In addition to Paulo Arraiano’s reflection, the video by Timothy Yannick Hunter (1990, Toronto, Canada) talks about other especially important issues today. Combining Portuguese colonialism, in particular the occupation of the territory of Mozambique, and the recent episodes associated with the Black Lives Matter movement, Acts of Persistence addresses issues such as racism and discrimination. Although centered on a colonialist past, they still exist today.
Finally, complementing the exhibited works, the cultural organization In Limen conceived for the inauguration an original edition of the performance series This is not a Magritte performance, in two acts. In the first, the spectators, blindfolded, were invited to listen to echoing voices. The performers Mariana Camacho and Sara Rodrigues walked through the venue in different rhythms, emitting sounds that were repeated, differentiated and/or alternated, back and forth. Suddenly, it was possible to identify the names of the numerous companies of the CUF conglomerate, between breaths and silence.
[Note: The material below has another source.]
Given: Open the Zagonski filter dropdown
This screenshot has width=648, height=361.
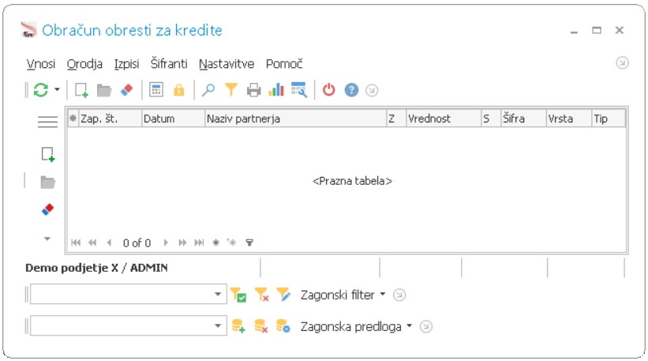Looking at the screenshot, I should point(343,295).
In the second act, already after the immersive experience, the spectators established a dialogue, asking questions to each other that were given to them in a closed envelope at the beginning of the performance. Questions related to pride, slavery and the suffering provided by work, or even an illusion of associated freedom.
What we Don’t Have, we Can Create is an exhibition where art is associated with history, from a future perspective. The works presented perpetuate the memory of the old factory and the arduous daily lives of its workers. They refer to the same current issues, such as climate change, technological evolution, discrimination, or social inequalities. The exhibition ends on October 31 at PADA Studios, in the industrial park Baía do Tejo in Barreiro. A publication about it will be released.